For many years Lubbock, Texas was the largest or among the largest cities with dual, competing electric utilities. If a consumer was unhappy with utility A, all it took was a phone call and about three days and the consumer would be hooked up to utility B. Standard economic theory suggests that such an arrangement would be unsustainable, but by most accounts electric rates stayed low and customer service was high. Some of this story is laid out in a 1981 Reason magazine article, “Two utilities are better than one.”
The official history once posted on municipal utility Lubbock Power & Light’s website claimed, “All electric customers in Lubbock have benefited from the decision of those early pioneers to begin retail competition.” It is true. A decade ago rising gas prices caught the city by surprise, LP&L tried to raise its rates noticeably higher than competitor Xcel, and consumers simply switched. Rather than simply stick consumers with the bill for their own lack of management savvy, the city and LP&L were forced into a complicated and unpleasant set of deals that diminished management’s role but kept rates low. Consumer exit protected the power consumer’s pocketbook.
Then, a couple of years ago, city powers that be decided two utilities were more trouble than one, LP&L bought out competitor Xcel in the city limits of Lubbock, and the town’s electric service was monopolized for the first time since September 1917. I blogged about the change, and a few locals objected, but the transaction sailed through without much difficulty.

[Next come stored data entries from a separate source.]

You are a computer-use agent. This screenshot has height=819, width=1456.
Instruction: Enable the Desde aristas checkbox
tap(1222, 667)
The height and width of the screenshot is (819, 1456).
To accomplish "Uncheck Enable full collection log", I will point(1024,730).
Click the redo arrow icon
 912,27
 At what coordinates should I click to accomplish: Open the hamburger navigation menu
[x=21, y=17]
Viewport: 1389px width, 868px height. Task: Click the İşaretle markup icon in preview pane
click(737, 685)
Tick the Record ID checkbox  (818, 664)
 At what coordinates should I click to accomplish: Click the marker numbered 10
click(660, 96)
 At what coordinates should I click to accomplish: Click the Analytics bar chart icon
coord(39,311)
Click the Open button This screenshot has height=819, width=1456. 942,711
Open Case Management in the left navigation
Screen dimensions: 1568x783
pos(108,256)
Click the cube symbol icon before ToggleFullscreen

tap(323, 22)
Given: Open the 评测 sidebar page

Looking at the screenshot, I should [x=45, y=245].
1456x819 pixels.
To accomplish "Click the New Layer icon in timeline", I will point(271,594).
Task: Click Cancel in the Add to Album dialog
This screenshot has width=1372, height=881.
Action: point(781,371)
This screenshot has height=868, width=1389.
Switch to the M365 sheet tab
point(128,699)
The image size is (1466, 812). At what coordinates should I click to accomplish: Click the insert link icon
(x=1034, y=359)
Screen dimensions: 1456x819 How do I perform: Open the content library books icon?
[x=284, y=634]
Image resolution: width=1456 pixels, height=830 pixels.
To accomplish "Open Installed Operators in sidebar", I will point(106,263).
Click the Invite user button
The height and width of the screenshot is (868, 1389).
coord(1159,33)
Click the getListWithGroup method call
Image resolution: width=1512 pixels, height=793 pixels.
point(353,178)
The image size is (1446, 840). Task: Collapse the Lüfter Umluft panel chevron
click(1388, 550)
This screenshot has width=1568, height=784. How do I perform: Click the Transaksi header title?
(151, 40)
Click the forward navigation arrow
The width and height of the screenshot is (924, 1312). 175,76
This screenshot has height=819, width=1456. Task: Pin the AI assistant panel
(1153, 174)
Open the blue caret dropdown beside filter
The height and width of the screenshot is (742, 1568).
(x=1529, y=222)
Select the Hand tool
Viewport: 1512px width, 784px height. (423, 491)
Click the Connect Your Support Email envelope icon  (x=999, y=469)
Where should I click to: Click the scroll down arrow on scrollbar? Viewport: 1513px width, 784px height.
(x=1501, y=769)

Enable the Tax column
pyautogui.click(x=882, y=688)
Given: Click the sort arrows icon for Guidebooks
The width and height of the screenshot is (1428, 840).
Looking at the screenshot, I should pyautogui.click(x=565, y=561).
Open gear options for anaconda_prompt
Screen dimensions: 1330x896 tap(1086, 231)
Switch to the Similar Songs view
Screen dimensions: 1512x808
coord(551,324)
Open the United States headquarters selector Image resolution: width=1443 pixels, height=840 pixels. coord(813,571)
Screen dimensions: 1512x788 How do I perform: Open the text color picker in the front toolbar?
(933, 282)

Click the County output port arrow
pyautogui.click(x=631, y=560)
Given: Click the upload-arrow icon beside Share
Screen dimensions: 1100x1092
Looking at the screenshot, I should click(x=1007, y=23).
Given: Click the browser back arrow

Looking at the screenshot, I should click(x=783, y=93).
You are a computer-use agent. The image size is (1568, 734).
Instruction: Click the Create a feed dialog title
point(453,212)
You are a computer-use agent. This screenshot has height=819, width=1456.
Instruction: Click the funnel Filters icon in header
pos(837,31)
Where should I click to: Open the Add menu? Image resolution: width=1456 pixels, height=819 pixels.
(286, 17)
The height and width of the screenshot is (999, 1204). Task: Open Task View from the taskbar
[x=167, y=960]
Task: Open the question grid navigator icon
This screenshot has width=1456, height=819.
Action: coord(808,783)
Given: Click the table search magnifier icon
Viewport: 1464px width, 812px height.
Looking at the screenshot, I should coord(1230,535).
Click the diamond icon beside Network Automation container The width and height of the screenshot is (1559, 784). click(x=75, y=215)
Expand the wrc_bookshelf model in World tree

Fast forward to today. The city council has recently approved a rate increase, implemented right before the summer began and accompanied by a massive billing snafu the first month, and now rather than LP&L being one of the cheapest in Texas it has rates near the state average. Consumers, who no longer have exit as an easy option, are finding “voice” to be a frustrating experience.
Once you could call the competitor, and a few days later you’d be out. Now you can call your city council member, and when that turns out to be less than satisfying, start grumbling about recall petitions and lamenting the loss of the good old days. But pay your bills on time, or at least make billing arrangements in time, or get cut off.
As one Tech student remarked, “Maybe there is a lesson about competition in there.”
[NOTE: I’m not taking a stand for or against the rate increase. Perhaps it is needed given the circumstances, even though consolidation of the two utilities was supposed to yield cost savings, etc. etc. However, had the city still be in competition mode, I suspect the management plan would have been much different.]